TASK DESCRIPTION> The reply must reproduce each line below exactly.

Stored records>
::::::::

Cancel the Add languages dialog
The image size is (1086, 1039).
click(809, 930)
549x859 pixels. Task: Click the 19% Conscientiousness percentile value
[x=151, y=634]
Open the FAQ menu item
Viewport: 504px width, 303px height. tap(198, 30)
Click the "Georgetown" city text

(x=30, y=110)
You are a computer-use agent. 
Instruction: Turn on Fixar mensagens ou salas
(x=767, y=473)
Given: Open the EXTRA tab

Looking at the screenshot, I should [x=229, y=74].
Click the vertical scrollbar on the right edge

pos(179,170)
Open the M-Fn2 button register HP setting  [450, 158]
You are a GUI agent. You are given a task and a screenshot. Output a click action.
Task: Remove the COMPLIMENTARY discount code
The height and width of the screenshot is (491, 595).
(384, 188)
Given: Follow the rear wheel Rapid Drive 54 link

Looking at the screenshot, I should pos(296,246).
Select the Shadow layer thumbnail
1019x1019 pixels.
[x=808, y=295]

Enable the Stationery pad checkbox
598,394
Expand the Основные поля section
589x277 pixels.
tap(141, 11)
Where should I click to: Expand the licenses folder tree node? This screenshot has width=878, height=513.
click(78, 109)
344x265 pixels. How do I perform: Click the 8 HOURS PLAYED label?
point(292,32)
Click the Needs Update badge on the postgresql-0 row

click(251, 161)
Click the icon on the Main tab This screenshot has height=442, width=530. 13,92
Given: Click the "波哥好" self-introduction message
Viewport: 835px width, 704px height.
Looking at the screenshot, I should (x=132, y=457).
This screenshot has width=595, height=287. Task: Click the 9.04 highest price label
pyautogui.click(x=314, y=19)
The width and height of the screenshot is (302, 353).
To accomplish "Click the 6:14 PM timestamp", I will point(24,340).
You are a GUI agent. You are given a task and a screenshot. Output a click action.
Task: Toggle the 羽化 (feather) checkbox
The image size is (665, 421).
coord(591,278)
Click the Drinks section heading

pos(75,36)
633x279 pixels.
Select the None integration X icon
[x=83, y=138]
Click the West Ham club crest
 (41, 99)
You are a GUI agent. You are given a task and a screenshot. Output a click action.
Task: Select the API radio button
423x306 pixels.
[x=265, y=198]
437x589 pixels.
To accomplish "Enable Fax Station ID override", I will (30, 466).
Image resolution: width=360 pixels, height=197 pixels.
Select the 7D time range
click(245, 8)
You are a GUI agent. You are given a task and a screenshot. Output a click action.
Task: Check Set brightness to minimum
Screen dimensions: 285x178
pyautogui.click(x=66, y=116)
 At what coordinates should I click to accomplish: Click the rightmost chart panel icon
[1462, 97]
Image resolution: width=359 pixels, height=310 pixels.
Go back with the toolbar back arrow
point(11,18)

::::::::

RESPONSE>
Cancel the Add languages dialog
The image size is (1086, 1039).
click(809, 930)
549x859 pixels. Task: Click the 19% Conscientiousness percentile value
[x=151, y=634]
Open the FAQ menu item
Viewport: 504px width, 303px height. tap(198, 30)
Click the "Georgetown" city text

(x=30, y=110)
You are a computer-use agent. 
Instruction: Turn on Fixar mensagens ou salas
(x=767, y=473)
Given: Open the EXTRA tab

Looking at the screenshot, I should [x=229, y=74].
Click the vertical scrollbar on the right edge

pos(179,170)
Open the M-Fn2 button register HP setting  [450, 158]
You are a GUI agent. You are given a task and a screenshot. Output a click action.
Task: Remove the COMPLIMENTARY discount code
The height and width of the screenshot is (491, 595).
(384, 188)
Given: Follow the rear wheel Rapid Drive 54 link

Looking at the screenshot, I should pos(296,246).
Select the Shadow layer thumbnail
1019x1019 pixels.
[x=808, y=295]

Enable the Stationery pad checkbox
598,394
Expand the Основные поля section
589x277 pixels.
tap(141, 11)
Where should I click to: Expand the licenses folder tree node? This screenshot has width=878, height=513.
click(78, 109)
344x265 pixels. How do I perform: Click the 8 HOURS PLAYED label?
point(292,32)
Click the Needs Update badge on the postgresql-0 row

click(251, 161)
Click the icon on the Main tab This screenshot has height=442, width=530. 13,92
Given: Click the "波哥好" self-introduction message
Viewport: 835px width, 704px height.
Looking at the screenshot, I should (x=132, y=457).
This screenshot has width=595, height=287. Task: Click the 9.04 highest price label
pyautogui.click(x=314, y=19)
The width and height of the screenshot is (302, 353).
To accomplish "Click the 6:14 PM timestamp", I will point(24,340).
You are a GUI agent. You are given a task and a screenshot. Output a click action.
Task: Toggle the 羽化 (feather) checkbox
The image size is (665, 421).
coord(591,278)
Click the Drinks section heading

pos(75,36)
633x279 pixels.
Select the None integration X icon
[x=83, y=138]
Click the West Ham club crest
 (41, 99)
You are a GUI agent. You are given a task and a screenshot. Output a click action.
Task: Select the API radio button
423x306 pixels.
[x=265, y=198]
437x589 pixels.
To accomplish "Enable Fax Station ID override", I will (30, 466).
Image resolution: width=360 pixels, height=197 pixels.
Select the 7D time range
click(245, 8)
You are a GUI agent. You are given a task and a screenshot. Output a click action.
Task: Check Set brightness to minimum
Screen dimensions: 285x178
pyautogui.click(x=66, y=116)
 At what coordinates should I click to accomplish: Click the rightmost chart panel icon
[1462, 97]
Image resolution: width=359 pixels, height=310 pixels.
Go back with the toolbar back arrow
point(11,18)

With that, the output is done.